In 2013, he became a vegetarian, in 2015 he became a vegan, finally giving up seafood and clothing made from animals.

==One Planet==
On April 13, 2016, he opened the first vegan café "One Planet" in Ukraine. In August of the same year, he founded a musical orchestra dedicated to performing original music and songs dedicated to the harmony of man and nature. During the summer of 2017, "One Planet Orchestra" collected more than 45 thousand Ukrainian hryvnia on the crowdfunding platform "Spilnokost", becoming the first Ukrainian band to receive full public funding for the recording of an album.

In December 2016, he co-founded the "One Planet" public organization, the goals of which are to end animal exploitation, ban fur farms, eliminate species discrimination, combat climate change and species extinction.

==Activism==
In 2017, Pavlo Vyshebaba was elected as the ambassador for tolerance issues of UNDP in Ukraine.

He first gained general notoriety due to his participation in the "KhutroOFF" anti-fur campaign. In September 2018, a petition created by Vyshebaba to the Verkhovna Rada regarding the ban on fur production in Ukraine received 27,000 signatures, which at that time became the historical maximum of public support. On November 26 of the same year, Vyshebaba was doused with green tea by his opponents during a rally against the lifting of the ban on moose hunting, which is listed in the Red Book of Ukraine.

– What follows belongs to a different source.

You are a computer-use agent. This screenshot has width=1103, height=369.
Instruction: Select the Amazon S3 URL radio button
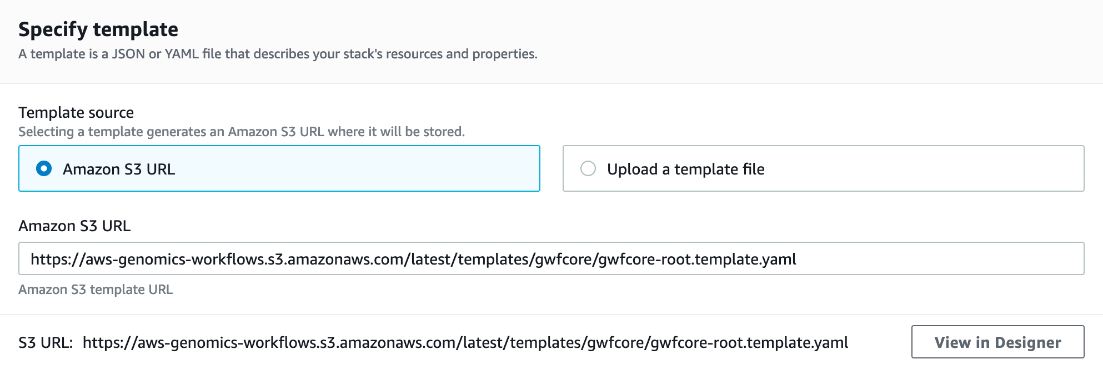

At the beginning of 2019, Pavlo Vyshebaba led the fight against the construction of a mink farm by a Dutch industrialist in the village of Pidhirne, in Volyn. He also initiated the creation and took an active part in the development of the draft law on banning fur production in Ukraine No. 10019, which was registered in the Verkhovna Rada on February 7, 2019.

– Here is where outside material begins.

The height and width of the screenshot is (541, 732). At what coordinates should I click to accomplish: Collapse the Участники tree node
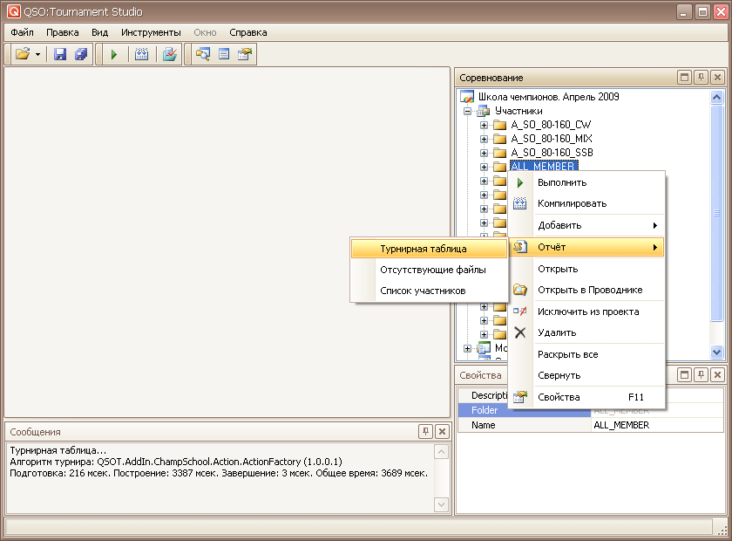click(468, 111)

After beginning of Russian invasion of Ukraine, he volunteered for the Ukrainian Armed Forces to fight in the Donbas region.

His poetry "Please, do not write me about the war" (укр. Тільки не пиши мені про війну) gained attention and became famous in Ukraine and several countries.

In 2022, he published his book of poetry "Please, do not write me about the war" (укр. Тільки не пиши мені про війну).